Read Fletch and the Widow Bradley Online

Authors: Gregory Mcdonald

Fletch and the Widow Bradley (3 page)

“Self-importance?”

“Damned near pomposity.”

“You’re not famous for getting up early in the morning, Moxie.”

“I’m not famous for anything. Yet. Sleeping late was the first thing I learned in Drama School.”

“Really?”

“Yeah. All the classes were in the afternoon.”

“You theater people have to be different.”

“I don’t know what time the night shift on a newspaper starts, Fletch, but that red frog crapping on the ocean over there is the setting sun. And I figure we’re a good seven hours’ drive from your precious newspaper.”

“I’m a changed man.”

“What changed you?”

“I got fired.”

Fletch watched the shallow crease in her stomach breathe in and out a few times. She said, “Oh.” Then she said, “Hey.” She resumed chewing. “You like that job.”

“It gave paychecks, too.”

“You can get a job on another newspaper. Can’t you?”

“I really doubt it.”

“What happened?”

“Long story. Sort of complicated.”

“Make it simple. If I don’t understand first time round, I can ask questions. Right?”

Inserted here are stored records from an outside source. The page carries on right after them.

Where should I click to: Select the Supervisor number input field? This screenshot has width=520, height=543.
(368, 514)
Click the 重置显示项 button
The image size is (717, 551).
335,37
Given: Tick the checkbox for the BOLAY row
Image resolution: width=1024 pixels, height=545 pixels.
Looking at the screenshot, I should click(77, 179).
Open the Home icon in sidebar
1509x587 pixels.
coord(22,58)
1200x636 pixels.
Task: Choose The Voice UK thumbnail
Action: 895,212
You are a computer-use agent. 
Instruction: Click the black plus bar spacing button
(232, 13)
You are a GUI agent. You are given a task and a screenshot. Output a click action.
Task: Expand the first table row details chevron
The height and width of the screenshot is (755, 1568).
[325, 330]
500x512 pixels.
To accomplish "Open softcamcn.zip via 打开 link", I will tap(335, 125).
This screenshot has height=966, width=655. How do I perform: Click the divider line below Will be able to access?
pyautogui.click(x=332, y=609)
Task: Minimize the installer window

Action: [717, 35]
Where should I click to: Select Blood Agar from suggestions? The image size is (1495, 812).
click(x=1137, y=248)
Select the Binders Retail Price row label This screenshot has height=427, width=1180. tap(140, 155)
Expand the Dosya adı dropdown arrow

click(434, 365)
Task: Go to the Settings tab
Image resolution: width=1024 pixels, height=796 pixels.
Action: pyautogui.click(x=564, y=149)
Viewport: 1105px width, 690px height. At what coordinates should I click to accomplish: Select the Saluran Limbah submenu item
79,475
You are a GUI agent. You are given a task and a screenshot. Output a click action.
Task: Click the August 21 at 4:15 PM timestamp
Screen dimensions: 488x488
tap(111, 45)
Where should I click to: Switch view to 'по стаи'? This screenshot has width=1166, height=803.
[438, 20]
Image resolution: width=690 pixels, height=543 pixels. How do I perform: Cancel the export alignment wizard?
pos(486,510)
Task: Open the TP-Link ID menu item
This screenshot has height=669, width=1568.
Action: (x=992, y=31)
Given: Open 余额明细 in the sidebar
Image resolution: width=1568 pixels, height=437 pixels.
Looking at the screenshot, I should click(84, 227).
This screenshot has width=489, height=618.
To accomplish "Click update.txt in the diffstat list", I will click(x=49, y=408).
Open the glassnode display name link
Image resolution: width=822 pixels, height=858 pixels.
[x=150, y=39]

“Well, I was assigned to do an unimportant story on an unimportant business company and I guess I got sold a big, fat lie.” Fletch spoke rapidly. “My main source was a guy named Blaine. Charles Blaine. Vice-president and treasurer. He gave me a file of memos back and forth between him and the Chairman of the company, a guy named Tom Bradley, and said I could quote from them. So I did.”

“So what went wrong?”

“Tom Bradley died two years ago.”

“Died?”

“Died.”

“Died dead?”

“Deader than romance.”

“You quoted a dead man?”

“Very accurately.”

Moxie giggled. “Jeez, that’s pretty good, Fletch.”

“I could have done worse,” Fletch said. “I suppose I could have quoted somebody who’d never existed.”

“I’m sorry.” Moxie rubbed her nose.

“What for?”

“For laughing.”

“It’s funny. Wake me in the morning.”

“Were these recent memos you quoted? They couldn’t have been.”

“They were recently dated memos. I put their dates in the story I wrote.”

“I don’t get it.”

“That makes at least two of us.”

Her eyes went back and forth over the sea. They were purple flecked with yellow in the setting sun. “Was it some kind of a mean joke?”

“Pretty mean. I guess someone meant to do mischief.”

“Who? Why?”

“Blaine, I guess. He had to know what he was doing, giving me memos from a dead man. Maybe he’s crazy.”

“Have you gone back to him? Tried to get in touch with him?”

“Tried this morning. He’d left his office. Sick with the flu.”

“No.” Moxie shook her head. “That’s too crazy. No one would do a thing like that. As a joke.”

“Not a joke,” Fletch said. “Maybe you’ve heard that some American businesses are waging a clever campaign to get back at the press. Make the newspapers and television look silly.”

“How would I have heard that?”

“It’s a growing thing. They say there are too many liberals in the press. Anti-business liberals.”

“Are there?”

“Probably. More specifically, the
News-Trib
worked this particular corporation, Wagnall-Phipps, over pretty good two or three years ago.”

“For what?”

“Influence buying. Wining and dining congressmen, mayors and others on the public payroll in a position to buy shovels and toothpicks from Wagnall-Phipps.”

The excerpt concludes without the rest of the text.